加えて94カ所の設計変更を施し、旧モデルよりも静粛性を増したという車内。その空間でドライバーがよりリラックスして楽しめるようにオーディオの音質を向上した。スピーカーの樹脂振動板には、先代モデルから樹脂のフィラー(充填材)として竹繊維や竹炭を添加している。「今回は世界初の試みとして、竹の葉の先端に分布する釣り針状の成分、“プラントオパール”を強化材として用いたことで、薄くても剛性の高い振動板に仕上がり、ひずみの少ない良質な音を実現した」(加古さん)

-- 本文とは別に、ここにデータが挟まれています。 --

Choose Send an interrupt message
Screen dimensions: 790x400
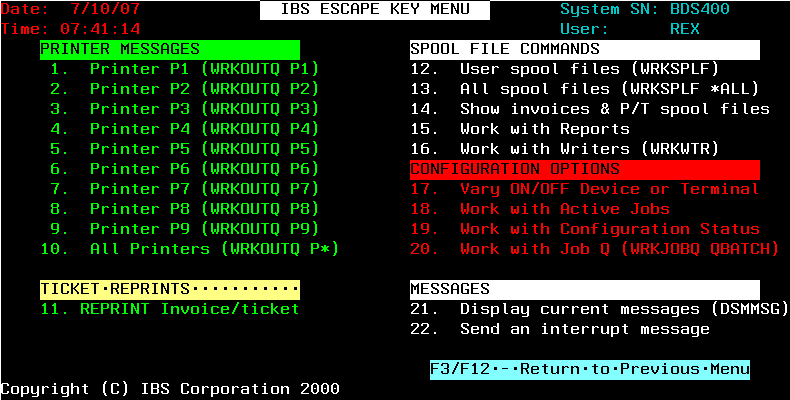tap(560, 329)
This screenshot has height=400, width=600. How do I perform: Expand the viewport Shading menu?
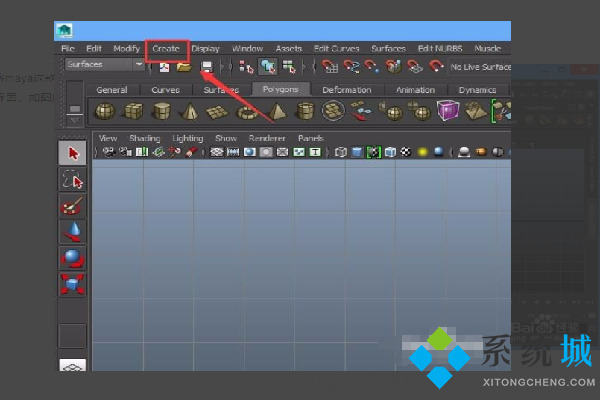pos(144,138)
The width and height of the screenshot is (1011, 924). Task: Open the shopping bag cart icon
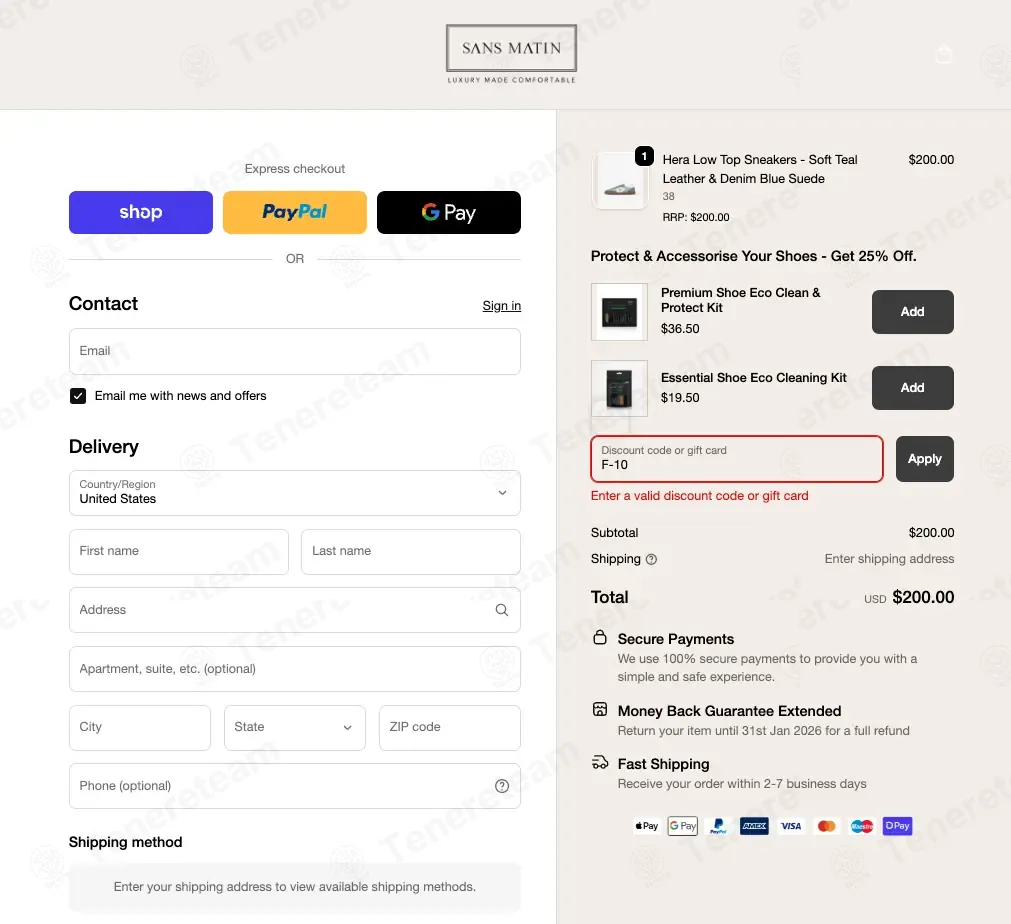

 加古さんは、もともと材料のエンジニアで欧州駐在をきっかけにインテリアの感性品質の向上に携わり、車全体の開発へとその領域を広げていった経歴の持ち主。そのキャリアも相まって、インテリアでは「若い女性にも乗って頂きたいので、カラーバリエーションも選択の幅を大きくしました」という。

 高級コンパクトカー市場は、価格帯以上の満足度が高い車種が揃うとあり売れ行きの好調が目立つ。今後も各社からの新型投入やマイナーチェンジが予想される。その激戦区で勝ち抜くためには、これまで以上にドライバーの心を捉えた車種の開発が鍵を握っていると言えそうだ。